▶ Data excerpts
-*-*-

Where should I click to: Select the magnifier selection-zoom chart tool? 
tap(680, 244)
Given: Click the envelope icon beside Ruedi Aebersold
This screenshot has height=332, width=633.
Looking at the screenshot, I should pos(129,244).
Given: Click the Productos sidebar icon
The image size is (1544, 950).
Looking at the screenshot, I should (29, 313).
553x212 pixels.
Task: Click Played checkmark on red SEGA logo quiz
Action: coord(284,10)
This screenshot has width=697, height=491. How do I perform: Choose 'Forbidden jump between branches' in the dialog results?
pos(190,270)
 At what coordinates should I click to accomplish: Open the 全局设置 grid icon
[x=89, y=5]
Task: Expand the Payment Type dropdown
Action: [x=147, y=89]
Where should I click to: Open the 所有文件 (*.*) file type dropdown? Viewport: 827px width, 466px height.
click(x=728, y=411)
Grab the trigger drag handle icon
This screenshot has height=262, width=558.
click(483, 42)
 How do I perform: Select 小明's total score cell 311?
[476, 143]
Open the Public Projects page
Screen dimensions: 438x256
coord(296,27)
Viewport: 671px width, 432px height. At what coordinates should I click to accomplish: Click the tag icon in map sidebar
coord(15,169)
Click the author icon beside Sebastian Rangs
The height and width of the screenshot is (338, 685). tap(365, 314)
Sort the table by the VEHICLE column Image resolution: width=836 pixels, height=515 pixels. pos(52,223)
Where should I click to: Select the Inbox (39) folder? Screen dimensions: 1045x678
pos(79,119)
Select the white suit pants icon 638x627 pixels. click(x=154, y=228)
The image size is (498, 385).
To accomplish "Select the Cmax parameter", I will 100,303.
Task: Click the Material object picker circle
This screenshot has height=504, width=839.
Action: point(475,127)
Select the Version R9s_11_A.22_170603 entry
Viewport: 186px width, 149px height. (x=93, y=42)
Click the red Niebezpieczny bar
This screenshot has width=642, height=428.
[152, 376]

-*-*-

▶ Instructions for the task
Go through the entries above and count the lines holding the word "Given"; write nothing but the number.

▶ Solution below
2